=== Begin Enclosure ===

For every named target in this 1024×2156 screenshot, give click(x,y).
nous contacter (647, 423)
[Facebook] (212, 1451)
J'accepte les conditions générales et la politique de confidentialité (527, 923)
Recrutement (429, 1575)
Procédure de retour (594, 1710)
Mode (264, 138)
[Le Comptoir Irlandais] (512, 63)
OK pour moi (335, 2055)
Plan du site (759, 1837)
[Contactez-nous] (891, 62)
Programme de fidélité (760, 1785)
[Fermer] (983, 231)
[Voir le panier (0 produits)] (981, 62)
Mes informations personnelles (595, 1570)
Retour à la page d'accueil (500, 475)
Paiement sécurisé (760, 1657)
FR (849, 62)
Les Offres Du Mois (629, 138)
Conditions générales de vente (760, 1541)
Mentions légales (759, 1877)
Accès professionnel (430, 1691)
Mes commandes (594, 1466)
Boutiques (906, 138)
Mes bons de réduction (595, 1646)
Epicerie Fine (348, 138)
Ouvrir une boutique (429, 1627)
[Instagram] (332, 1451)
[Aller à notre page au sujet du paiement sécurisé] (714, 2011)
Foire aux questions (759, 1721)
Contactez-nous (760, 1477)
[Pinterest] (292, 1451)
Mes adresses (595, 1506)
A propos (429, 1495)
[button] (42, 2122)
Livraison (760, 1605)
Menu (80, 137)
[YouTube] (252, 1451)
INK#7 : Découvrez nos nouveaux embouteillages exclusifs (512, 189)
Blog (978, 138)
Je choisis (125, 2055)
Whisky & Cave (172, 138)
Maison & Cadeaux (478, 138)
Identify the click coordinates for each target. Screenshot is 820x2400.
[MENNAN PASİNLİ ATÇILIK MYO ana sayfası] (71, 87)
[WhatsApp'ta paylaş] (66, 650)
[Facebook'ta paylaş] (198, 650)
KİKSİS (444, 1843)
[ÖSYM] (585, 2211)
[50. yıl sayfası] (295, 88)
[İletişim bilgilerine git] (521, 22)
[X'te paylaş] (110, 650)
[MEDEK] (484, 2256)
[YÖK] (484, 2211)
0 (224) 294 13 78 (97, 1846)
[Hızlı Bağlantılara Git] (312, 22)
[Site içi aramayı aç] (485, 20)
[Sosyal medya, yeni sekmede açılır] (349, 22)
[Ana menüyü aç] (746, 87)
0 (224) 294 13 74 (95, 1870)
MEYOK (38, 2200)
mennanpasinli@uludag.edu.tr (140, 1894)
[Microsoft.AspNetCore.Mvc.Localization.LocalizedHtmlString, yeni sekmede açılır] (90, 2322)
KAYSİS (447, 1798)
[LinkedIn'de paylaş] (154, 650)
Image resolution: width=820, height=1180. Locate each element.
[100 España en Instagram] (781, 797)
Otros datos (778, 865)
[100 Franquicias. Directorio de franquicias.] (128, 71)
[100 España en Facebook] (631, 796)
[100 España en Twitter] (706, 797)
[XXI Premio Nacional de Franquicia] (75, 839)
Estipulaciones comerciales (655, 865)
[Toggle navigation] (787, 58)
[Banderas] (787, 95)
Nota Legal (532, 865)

=== End Enclosure ===

• _Your assignment_: When "sekmede" shows up in a line of the material, report that line.

• _Answer_:
[Sosyal medya, yeni sekmede açılır] (349, 22)
[Microsoft.AspNetCore.Mvc.Localization.LocalizedHtmlString, yeni sekmede açılır] (90, 2322)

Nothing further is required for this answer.